リアリテイセラピーは、人は外側の刺激によって反応するのではなく、内側から動機づけられて行動を選択するという選択理論心理学を基盤としたカウンセリングの一手法である。選択理論の提唱者ウィリアム・グラッサー博士は、「選択理論」と命名する前は「コントロール理論」と呼んでおり、ウィリアム・パワーズから学んだと言っている。

認知心理学の範疇に入るこうした理論は、コンピューターの誕生と同時期であり、情報を処理し、活用するためには、入力、保存、検索という段階がある。選択理論のカラーチャートと通称呼ばれている教材は、まさにこうした段階を図示したものである。

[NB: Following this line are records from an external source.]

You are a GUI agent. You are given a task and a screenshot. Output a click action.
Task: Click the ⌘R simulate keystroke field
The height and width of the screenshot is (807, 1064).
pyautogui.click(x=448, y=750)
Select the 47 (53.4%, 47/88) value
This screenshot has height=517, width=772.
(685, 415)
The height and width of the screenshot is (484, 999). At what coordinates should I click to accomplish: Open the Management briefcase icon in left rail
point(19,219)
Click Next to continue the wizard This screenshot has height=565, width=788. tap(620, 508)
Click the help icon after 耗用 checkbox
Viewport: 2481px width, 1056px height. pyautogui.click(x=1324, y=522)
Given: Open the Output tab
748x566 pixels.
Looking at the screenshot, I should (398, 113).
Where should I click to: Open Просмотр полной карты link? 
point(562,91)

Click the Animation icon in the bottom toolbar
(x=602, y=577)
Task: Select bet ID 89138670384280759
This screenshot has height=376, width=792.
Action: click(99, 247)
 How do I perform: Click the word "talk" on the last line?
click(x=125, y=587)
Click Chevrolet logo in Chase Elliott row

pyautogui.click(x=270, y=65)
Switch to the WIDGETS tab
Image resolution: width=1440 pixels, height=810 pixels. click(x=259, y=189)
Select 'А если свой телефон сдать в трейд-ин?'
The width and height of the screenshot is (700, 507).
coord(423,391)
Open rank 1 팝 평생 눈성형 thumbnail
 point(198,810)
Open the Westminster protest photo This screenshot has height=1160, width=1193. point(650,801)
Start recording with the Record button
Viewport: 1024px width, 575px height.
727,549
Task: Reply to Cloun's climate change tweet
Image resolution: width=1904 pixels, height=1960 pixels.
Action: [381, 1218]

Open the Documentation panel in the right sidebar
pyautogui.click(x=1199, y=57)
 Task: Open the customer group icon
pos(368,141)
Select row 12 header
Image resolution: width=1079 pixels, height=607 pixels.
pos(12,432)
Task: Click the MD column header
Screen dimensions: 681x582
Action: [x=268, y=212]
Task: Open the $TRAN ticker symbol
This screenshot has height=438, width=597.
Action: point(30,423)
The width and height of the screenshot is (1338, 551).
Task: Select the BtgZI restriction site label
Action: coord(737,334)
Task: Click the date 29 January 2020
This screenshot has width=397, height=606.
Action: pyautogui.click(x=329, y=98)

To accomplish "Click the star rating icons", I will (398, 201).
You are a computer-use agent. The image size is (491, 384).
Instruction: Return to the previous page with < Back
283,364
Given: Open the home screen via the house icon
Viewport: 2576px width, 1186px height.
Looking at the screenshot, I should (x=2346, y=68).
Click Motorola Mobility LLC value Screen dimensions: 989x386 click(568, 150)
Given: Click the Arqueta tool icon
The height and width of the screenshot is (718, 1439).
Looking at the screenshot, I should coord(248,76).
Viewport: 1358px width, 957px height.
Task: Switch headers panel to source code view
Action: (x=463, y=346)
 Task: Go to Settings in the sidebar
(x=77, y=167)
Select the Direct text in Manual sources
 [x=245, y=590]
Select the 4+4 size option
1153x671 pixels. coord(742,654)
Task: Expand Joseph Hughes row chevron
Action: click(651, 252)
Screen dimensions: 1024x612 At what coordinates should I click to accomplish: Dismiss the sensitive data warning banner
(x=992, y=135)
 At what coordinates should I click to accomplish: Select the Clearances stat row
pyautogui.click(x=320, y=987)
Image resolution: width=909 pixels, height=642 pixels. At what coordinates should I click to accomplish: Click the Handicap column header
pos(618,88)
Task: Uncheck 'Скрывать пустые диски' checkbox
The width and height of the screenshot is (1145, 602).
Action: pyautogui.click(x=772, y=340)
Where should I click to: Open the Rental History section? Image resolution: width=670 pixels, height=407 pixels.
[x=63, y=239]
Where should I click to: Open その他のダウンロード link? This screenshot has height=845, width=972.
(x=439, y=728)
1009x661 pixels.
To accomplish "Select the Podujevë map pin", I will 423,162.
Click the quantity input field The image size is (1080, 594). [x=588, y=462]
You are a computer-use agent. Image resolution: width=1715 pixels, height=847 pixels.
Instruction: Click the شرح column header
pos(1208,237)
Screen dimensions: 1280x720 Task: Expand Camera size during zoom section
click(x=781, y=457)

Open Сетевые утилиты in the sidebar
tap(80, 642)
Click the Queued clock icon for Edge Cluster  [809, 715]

選択理論によると、人は外側の刺激によって動機づけられると考えずに、人は内側から動機づけられるとする。内側から動機づけるものを「基本的欲求」と呼び、5つあるとしている。「生存」、「愛・所属」、「力」、「自由」、「楽しみ」という5つの欲求である。こうした欲求を満たすためには、物、人、信条がからんでくる。愛の欲求を満たすためには愛する人が必要である。この愛する人が入っている脳のなかの特定の場所を「上質世界」と呼ぶ。人それぞれの上質世界の中身は異なるものだという認識は、人間関係で重要である。自分の上質世界にあるものを相手に押しつけようとするところから、人間関係に問題が起こる。私たちの脳の働きは、自分の上質世界にあるものを得ようとして、特定の行動を促す仕組みになっている。コーヒーの味を自分の好みの味にするために砂糖やミルクを入れる行動がそれである。グラッサー博士は行動には4つの要素があるとして、それを「行為」、「思考」、「感情」、「生理反応」として、行動を全体としてとらえ、「全行動」と呼んでいる。グラッサー博士の貢献のなかでも筆頭にあげられるほど、この「全行動」は重要な概念である。全行動が納められる場所を行動のシステムと呼び、ここから創造性が産み出されるのである。グラッサー博士は、すべての人が創造的要素を持っているとしている。選択理論を身につけた人がカウンセリングをすると、それはリアリティセラピーと同じものになる。発達段階的にはリアリティセラピーが存在しており、後で理論として選択理論が紹介されるようになった。選択理論の登場によって、グラッサー博士の守備範囲は拡大したと言える。

リアリテイセラピーが他の療法と大きく違う点は、過去ではなく現在に焦点を合わせ、より良い将来を選択するお手伝いをすることにある。選択理論は、人が幸せな人生を送ろうとするなら、 過去がどんなものであろうとも、今を生き、今の情況で計画しなければならないことを教えている。リアリテイセラピーの実践にあたっては、 温かい信頼できる関係をクライエントと築き、クライエントの望んでいるものと、現在選択している行動を自己評価していただく。この自己評価に基づいて、達成しやすい願望(上質世界にあるもの)を手に入れる方法を共に考える。